Nothing in the data should be left out, so repeat it all exactly.
'''
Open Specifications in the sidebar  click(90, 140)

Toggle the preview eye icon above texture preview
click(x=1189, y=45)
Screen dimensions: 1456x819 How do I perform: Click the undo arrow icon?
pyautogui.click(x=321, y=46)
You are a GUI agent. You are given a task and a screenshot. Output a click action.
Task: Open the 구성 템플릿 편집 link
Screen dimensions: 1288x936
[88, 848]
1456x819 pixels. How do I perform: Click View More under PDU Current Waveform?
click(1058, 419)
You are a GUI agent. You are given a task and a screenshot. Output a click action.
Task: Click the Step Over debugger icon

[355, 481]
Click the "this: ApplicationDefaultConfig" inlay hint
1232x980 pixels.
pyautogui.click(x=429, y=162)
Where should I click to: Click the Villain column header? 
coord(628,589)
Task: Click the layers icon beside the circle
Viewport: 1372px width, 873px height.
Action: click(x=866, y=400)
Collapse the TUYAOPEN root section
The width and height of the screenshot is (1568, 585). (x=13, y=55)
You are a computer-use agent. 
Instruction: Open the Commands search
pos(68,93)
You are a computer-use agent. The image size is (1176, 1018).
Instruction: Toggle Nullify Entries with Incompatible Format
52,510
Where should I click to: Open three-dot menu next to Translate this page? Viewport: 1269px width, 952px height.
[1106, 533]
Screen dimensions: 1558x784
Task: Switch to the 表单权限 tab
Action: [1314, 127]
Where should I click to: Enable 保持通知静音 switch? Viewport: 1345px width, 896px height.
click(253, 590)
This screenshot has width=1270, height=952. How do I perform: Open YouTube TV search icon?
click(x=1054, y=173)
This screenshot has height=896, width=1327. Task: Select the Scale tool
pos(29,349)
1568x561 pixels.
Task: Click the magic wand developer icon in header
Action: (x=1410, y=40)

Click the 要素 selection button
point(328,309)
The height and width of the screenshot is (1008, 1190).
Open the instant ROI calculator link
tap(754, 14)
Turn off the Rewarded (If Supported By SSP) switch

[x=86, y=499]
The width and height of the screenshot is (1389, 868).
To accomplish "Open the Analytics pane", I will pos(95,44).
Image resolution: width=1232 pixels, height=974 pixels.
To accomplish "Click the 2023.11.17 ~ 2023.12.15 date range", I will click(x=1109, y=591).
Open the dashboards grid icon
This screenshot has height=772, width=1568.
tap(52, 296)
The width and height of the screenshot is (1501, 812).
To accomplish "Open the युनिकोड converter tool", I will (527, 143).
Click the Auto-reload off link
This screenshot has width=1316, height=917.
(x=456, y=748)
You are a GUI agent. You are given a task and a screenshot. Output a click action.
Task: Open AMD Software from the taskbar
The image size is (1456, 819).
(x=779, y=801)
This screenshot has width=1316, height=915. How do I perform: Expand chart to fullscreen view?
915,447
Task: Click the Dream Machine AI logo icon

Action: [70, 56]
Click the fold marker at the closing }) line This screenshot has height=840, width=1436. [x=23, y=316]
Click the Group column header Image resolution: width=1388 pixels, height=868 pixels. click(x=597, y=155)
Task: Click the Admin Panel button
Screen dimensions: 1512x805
'''
§ Task answer:
Open Specifications in the sidebar  click(90, 140)

Toggle the preview eye icon above texture preview
click(x=1189, y=45)
Screen dimensions: 1456x819 How do I perform: Click the undo arrow icon?
pyautogui.click(x=321, y=46)
You are a GUI agent. You are given a task and a screenshot. Output a click action.
Task: Open the 구성 템플릿 편집 link
Screen dimensions: 1288x936
[88, 848]
1456x819 pixels. How do I perform: Click View More under PDU Current Waveform?
click(1058, 419)
You are a GUI agent. You are given a task and a screenshot. Output a click action.
Task: Click the Step Over debugger icon

[355, 481]
Click the "this: ApplicationDefaultConfig" inlay hint
1232x980 pixels.
pyautogui.click(x=429, y=162)
Where should I click to: Click the Villain column header? 
coord(628,589)
Task: Click the layers icon beside the circle
Viewport: 1372px width, 873px height.
Action: click(x=866, y=400)
Collapse the TUYAOPEN root section
The width and height of the screenshot is (1568, 585). (x=13, y=55)
You are a computer-use agent. 
Instruction: Open the Commands search
pos(68,93)
You are a computer-use agent. The image size is (1176, 1018).
Instruction: Toggle Nullify Entries with Incompatible Format
52,510
Where should I click to: Open three-dot menu next to Translate this page? Viewport: 1269px width, 952px height.
[1106, 533]
Screen dimensions: 1558x784
Task: Switch to the 表单权限 tab
Action: [1314, 127]
Where should I click to: Enable 保持通知静音 switch? Viewport: 1345px width, 896px height.
click(253, 590)
This screenshot has width=1270, height=952. How do I perform: Open YouTube TV search icon?
click(x=1054, y=173)
This screenshot has height=896, width=1327. Task: Select the Scale tool
pos(29,349)
1568x561 pixels.
Task: Click the magic wand developer icon in header
Action: (x=1410, y=40)

Click the 要素 selection button
point(328,309)
The height and width of the screenshot is (1008, 1190).
Open the instant ROI calculator link
tap(754, 14)
Turn off the Rewarded (If Supported By SSP) switch

[x=86, y=499]
The width and height of the screenshot is (1389, 868).
To accomplish "Open the Analytics pane", I will pos(95,44).
Image resolution: width=1232 pixels, height=974 pixels.
To accomplish "Click the 2023.11.17 ~ 2023.12.15 date range", I will click(x=1109, y=591).
Open the dashboards grid icon
This screenshot has height=772, width=1568.
tap(52, 296)
The width and height of the screenshot is (1501, 812).
To accomplish "Open the युनिकोड converter tool", I will (527, 143).
Click the Auto-reload off link
This screenshot has width=1316, height=917.
(x=456, y=748)
You are a GUI agent. You are given a task and a screenshot. Output a click action.
Task: Open AMD Software from the taskbar
The image size is (1456, 819).
(x=779, y=801)
This screenshot has width=1316, height=915. How do I perform: Expand chart to fullscreen view?
915,447
Task: Click the Dream Machine AI logo icon

Action: [70, 56]
Click the fold marker at the closing }) line This screenshot has height=840, width=1436. [x=23, y=316]
Click the Group column header Image resolution: width=1388 pixels, height=868 pixels. click(x=597, y=155)
Task: Click the Admin Panel button
Screen dimensions: 1512x805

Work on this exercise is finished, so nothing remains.